### [WHAT IS EXPECTED]
Nothing but the lines from the one with "Image resolution: width=937" through the final line of the entries below should be written out, each exactly as given.

### [TASK INPUT]
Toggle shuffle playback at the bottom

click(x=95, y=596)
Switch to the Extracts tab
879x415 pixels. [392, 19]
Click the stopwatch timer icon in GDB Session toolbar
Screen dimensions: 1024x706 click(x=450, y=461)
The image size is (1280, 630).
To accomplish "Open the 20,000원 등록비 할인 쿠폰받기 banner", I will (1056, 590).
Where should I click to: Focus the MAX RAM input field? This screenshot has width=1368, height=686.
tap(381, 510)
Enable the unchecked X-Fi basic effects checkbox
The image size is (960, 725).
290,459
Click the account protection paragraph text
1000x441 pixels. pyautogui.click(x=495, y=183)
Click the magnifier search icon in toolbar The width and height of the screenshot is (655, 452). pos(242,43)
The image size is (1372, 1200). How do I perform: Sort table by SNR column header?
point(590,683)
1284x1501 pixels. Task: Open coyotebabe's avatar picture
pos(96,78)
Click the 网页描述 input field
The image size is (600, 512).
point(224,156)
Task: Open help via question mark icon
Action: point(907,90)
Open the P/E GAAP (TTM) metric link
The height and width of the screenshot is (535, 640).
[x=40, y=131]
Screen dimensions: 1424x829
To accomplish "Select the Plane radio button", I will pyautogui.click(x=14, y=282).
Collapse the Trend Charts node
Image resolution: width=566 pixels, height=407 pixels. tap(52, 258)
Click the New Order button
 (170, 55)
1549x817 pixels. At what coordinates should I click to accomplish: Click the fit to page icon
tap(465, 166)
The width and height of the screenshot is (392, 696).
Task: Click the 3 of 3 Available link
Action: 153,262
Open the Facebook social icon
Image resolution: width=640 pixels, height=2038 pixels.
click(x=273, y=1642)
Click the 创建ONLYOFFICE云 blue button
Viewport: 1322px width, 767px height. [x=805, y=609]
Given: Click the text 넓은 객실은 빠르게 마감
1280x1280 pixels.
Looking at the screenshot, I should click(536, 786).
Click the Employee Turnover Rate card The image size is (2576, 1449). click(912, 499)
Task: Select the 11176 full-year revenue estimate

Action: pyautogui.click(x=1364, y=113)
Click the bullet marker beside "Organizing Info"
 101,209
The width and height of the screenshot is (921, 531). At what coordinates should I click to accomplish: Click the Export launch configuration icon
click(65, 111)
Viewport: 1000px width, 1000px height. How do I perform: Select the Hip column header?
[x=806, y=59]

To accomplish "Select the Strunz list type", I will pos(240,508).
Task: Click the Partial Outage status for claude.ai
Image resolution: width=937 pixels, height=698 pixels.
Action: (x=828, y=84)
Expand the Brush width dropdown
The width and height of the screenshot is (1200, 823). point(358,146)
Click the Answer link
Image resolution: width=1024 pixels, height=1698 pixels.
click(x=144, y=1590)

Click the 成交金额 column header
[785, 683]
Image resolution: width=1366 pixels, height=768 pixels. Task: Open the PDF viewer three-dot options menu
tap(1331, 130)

### [WRITTEN ANSWER]
Image resolution: width=937 pixels, height=698 pixels.
Action: (x=828, y=84)
Expand the Brush width dropdown
The width and height of the screenshot is (1200, 823). point(358,146)
Click the Answer link
Image resolution: width=1024 pixels, height=1698 pixels.
click(x=144, y=1590)

Click the 成交金额 column header
[785, 683]
Image resolution: width=1366 pixels, height=768 pixels. Task: Open the PDF viewer three-dot options menu
tap(1331, 130)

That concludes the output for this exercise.